A maioria dos adolescentes australianos afirma que a proibição das redes sociais não funciona

De acordo com uma pesquisa realizada pela empresa de pesquisa de mercado YouthInsight, focada em zoom, juntamente com a Molly Rose Foundation, um grupo de responsabilidade tecnológica focado em adolescentes, os adolescentes estão facilmente contornando a proibição australiana de uso de mídias sociais para crianças menores de 16 anos.

Simplificando, a pesquisa diz que a proibição não está mantendo a maioria do grupo relevante de crianças australianas fora das redes sociais.

Algumas coisas que vale a pena ter em mente: o YouthInsight aparentemente extraiu essas informações de uma pesquisa on-line com 1.050 australianos de 12 a 15 anos de idade – que, nem é preciso dizer, provavelmente não incluiria crianças que foram totalmente expulsas da Internet pela proibição. Além disso, a pesquisa foi realizada no mês passado, começando quando a proibição tinha cerca de três meses.

A pesquisa descobriu que mais de 60% das crianças que eram usuárias de redes sociais antes da proibição ser promulgada alegaram ainda ter acesso a pelo menos uma plataforma de mídia social proibida. A proibição inicial consiste em TikTok, Facebook, Instagram, Threads, X, Snapchat, YouTube, Reddit, Kick e Twitch.

YouTube, TikTok e Instagram mantiveram metade de seus usuários menores de 16 anos na Austrália.

Além disso, dois terços dos entrevistados afirmaram que as próprias plataformas “não tomaram nenhuma ação” para bani-las. Isso significa que eles não estão apenas contornando facilmente as restrições; é como se não houvesse nenhuma restrição.

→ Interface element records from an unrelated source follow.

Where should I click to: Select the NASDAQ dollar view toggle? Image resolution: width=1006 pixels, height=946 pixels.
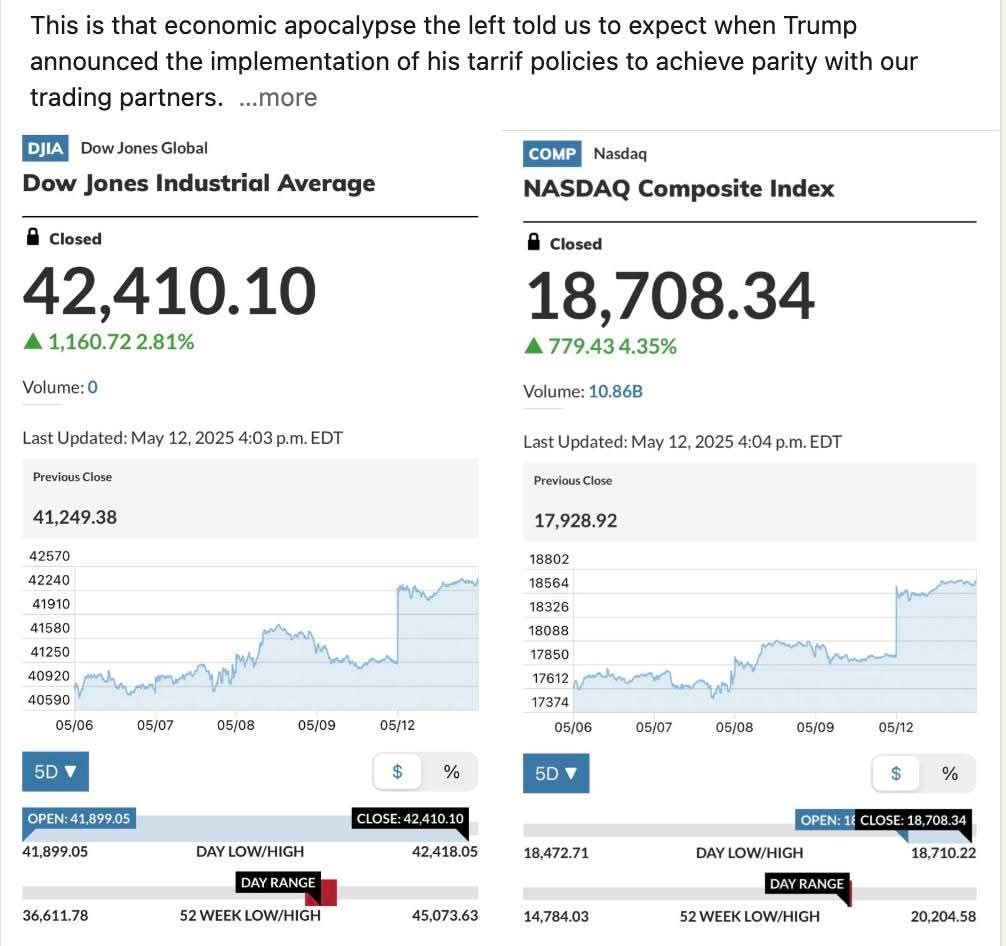click(896, 773)
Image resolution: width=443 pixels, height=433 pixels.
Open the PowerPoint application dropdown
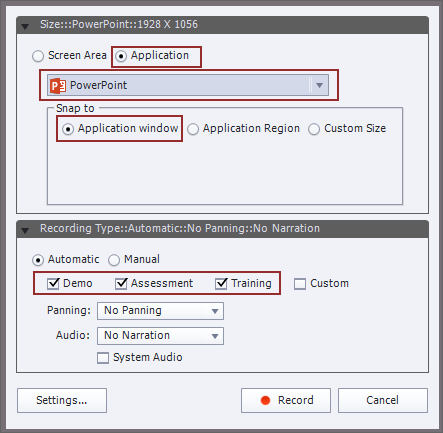(x=188, y=85)
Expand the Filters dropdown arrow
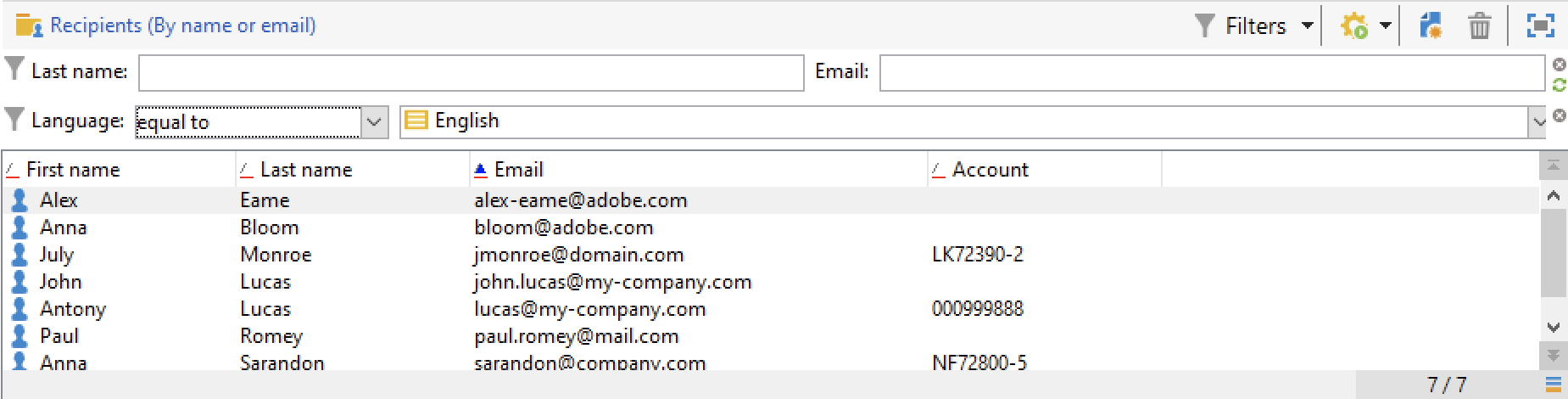The height and width of the screenshot is (399, 1568). [1307, 25]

O mecanismo para a proibição é que as próprias empresas tecnológicas tenham de descobrir uma forma de expulsar os jovens das suas plataformas, ou então estarão sujeitas a multas equivalentes a 33 milhões de dólares americanos – essa é a teoria, pelo menos.

Na prática, no mês passado, a Austrália relatou que 5 milhões de contas de redes sociais foram desativadas ou removidas, mas que não estava satisfeita com o cumprimento das plataformas. Estava considerando ações coercivas contra Meta, Snapchat, TikTok e YouTube.